### PROBLEM STATEMENT
The answer must be a bare number: the count of lines below that contain "computer".

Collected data
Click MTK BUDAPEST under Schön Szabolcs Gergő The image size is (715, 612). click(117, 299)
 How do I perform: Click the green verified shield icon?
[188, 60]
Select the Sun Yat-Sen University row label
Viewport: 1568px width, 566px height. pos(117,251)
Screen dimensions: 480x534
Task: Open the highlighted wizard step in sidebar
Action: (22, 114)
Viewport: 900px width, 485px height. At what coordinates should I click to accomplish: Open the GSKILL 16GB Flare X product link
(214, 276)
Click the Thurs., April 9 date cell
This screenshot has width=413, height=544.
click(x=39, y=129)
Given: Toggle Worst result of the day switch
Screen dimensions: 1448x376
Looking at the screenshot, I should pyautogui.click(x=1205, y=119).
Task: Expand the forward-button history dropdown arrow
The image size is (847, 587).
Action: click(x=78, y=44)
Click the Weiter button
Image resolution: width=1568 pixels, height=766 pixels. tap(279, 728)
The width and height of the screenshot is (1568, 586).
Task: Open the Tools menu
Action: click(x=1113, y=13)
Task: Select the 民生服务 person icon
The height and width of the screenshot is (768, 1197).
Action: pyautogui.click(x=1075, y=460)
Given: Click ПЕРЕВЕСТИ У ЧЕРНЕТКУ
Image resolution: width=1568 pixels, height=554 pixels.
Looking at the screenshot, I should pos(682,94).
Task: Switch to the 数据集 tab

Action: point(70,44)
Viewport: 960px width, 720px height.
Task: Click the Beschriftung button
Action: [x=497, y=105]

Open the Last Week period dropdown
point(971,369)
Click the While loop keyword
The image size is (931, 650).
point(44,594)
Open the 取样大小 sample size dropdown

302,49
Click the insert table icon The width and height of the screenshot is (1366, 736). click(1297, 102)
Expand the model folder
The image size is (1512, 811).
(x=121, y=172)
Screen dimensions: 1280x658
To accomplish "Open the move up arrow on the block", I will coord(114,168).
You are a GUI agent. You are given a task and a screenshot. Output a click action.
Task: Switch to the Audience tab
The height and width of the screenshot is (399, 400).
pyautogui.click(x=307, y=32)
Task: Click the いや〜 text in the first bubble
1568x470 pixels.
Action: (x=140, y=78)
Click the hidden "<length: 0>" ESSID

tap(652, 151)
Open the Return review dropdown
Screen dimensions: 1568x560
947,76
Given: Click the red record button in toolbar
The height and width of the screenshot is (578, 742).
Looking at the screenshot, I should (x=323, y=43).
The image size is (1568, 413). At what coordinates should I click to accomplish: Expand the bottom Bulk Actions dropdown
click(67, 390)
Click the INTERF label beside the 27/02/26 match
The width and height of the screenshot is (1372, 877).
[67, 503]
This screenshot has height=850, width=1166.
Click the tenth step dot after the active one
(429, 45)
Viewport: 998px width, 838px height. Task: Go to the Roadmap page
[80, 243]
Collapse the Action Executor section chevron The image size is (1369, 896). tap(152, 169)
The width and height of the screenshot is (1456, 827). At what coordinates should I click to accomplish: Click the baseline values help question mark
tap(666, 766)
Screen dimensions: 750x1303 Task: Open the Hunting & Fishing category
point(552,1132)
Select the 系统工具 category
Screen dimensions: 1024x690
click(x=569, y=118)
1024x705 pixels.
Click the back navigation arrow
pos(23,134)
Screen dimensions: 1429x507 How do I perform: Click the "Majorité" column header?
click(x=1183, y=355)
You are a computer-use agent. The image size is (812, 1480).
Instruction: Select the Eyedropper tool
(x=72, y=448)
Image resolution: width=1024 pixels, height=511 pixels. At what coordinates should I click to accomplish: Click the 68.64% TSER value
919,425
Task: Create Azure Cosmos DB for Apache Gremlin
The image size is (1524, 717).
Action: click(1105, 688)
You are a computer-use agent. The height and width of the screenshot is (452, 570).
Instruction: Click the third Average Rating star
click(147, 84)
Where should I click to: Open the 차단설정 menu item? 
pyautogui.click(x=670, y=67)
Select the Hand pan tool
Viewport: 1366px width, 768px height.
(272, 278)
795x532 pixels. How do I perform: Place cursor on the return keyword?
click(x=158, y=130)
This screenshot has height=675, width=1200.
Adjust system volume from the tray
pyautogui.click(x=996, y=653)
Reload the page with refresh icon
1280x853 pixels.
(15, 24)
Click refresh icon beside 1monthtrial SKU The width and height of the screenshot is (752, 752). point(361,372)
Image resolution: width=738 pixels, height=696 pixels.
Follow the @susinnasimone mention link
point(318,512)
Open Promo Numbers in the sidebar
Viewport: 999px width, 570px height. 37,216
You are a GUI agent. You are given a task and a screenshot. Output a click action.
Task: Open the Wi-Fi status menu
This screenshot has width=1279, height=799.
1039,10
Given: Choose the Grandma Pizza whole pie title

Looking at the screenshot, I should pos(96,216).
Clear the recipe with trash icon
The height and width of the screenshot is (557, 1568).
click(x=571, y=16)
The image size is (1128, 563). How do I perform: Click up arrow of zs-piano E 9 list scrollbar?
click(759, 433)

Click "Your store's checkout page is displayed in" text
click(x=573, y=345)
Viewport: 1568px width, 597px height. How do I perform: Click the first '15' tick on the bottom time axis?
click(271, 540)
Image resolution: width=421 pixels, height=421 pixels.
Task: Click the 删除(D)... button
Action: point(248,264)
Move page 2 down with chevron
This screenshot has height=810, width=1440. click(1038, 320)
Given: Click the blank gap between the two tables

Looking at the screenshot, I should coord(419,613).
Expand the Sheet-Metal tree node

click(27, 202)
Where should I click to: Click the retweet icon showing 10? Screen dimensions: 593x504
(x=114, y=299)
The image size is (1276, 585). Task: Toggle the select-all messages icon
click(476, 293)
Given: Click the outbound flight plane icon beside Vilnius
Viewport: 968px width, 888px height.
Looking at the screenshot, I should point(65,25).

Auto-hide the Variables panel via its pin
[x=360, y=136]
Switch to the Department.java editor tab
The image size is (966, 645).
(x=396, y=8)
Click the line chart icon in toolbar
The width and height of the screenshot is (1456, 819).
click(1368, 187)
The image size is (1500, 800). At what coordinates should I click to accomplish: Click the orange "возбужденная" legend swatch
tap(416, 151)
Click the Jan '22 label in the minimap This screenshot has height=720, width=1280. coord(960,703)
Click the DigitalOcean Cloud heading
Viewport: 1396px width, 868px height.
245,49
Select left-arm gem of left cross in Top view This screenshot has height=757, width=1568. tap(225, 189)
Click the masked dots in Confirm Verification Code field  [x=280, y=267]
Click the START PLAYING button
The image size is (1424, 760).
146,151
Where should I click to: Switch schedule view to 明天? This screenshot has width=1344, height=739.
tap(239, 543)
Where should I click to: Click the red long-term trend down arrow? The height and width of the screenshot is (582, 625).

### EXERCISE SOLUTION
2